Looking ahead, Luke, 10, would like to save all the hurt animals, and Riley, 10, would like to capture a bad guy. And looking ahead to next week...the other two fifth grade classes' reviews!

Thursday, December 8, 2011

snow, the science of

Sometimes, seeing "the man behind the curtain," makes things less fantastic. Other times, it has the opposite effect. The way something works is even more incredible than you could have ever imagined. This is true of:


music boxes.

the human genome.

marbles, the process of making.

and snow.

The Story of Snow by Mark Cassino, with Jon Nelson, Ph.D., illustrated by Nora Aoyagi, (Chronicle, 2009) tells how a speck of dust, dirt, ash, bacteria, or something of that ilk is needed for a snowflake to form around.

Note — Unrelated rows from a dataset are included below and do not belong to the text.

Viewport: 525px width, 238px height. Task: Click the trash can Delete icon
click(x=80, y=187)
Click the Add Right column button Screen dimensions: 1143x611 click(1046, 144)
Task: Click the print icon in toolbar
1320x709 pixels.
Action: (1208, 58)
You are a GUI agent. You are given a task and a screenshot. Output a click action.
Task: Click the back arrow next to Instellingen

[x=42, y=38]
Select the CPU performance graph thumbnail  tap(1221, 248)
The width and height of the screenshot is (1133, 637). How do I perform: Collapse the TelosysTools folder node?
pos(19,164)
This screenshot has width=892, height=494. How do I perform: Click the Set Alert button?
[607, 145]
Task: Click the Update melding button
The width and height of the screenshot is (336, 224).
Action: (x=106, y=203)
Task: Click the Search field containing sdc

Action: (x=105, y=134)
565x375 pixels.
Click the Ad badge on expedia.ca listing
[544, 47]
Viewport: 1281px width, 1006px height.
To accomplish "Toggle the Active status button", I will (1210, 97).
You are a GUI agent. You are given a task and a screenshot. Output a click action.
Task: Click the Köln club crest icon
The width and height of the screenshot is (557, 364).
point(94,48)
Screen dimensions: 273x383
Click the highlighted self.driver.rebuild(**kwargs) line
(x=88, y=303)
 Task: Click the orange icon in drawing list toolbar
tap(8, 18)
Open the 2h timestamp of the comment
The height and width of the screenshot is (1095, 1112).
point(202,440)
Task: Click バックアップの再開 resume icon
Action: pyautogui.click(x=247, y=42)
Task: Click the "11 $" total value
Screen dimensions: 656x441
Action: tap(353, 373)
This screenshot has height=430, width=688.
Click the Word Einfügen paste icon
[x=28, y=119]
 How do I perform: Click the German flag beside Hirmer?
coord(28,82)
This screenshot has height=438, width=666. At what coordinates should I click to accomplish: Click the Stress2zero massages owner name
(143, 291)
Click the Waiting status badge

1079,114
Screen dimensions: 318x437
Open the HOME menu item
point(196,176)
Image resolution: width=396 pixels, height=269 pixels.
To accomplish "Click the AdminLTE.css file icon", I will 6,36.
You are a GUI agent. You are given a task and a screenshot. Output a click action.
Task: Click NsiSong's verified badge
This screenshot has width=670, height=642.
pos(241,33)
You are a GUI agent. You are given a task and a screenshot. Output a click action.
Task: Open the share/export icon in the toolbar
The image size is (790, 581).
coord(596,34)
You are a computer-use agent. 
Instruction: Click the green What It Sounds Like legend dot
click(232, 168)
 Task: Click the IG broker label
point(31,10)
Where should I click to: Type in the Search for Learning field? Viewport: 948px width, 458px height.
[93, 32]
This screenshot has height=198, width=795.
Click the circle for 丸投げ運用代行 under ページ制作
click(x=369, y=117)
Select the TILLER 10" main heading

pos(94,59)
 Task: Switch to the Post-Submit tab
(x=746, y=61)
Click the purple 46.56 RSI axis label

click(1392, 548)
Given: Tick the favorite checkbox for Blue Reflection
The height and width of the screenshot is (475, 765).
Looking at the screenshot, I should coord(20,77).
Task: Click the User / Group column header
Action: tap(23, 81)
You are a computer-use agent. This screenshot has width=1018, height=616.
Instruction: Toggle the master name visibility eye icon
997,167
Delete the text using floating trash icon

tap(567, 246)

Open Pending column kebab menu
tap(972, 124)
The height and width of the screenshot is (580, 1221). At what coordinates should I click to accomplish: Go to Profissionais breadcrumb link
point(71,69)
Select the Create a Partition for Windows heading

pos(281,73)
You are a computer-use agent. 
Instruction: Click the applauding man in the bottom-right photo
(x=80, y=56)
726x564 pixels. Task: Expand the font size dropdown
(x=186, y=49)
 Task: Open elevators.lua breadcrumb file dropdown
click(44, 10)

It also describes different types of snow crystals and addresses the age-old assertion that no two snowflakes are alike.

Knowing the names of things like trees and flowers and columns (there's a book about a father who is known for this) is a cool talent that only some people possess. Why not be one of those people?

In Carole Gerber's Leaf Jumpers, children learn to identify trees by their leaves. Could they name trees whose leaves have fallen? After reading Winter Trees, by Gerber, ill. by Leslie Evans, (Charlesbridge, 2008,) they could! In simple rhymes and bright illustrations, it tells how to recognize trees by their branches, bark, and shape. Do you know the name of the tree on the cover, above?

Finally, birds may fly south, but I have yet to see squirrels hopping south in a vast v-formation. That's because, like many animals, they brave the winter by going underground. More on this book, by Kate Messner, ill. by Christopher Silas Neal, (Chronicle, 2011,) when it arrives at my local library (it is on order.)

Teachers, students can review these three picture books, via the downloadable worksheet in the previous posts, to win picture books for your classroom.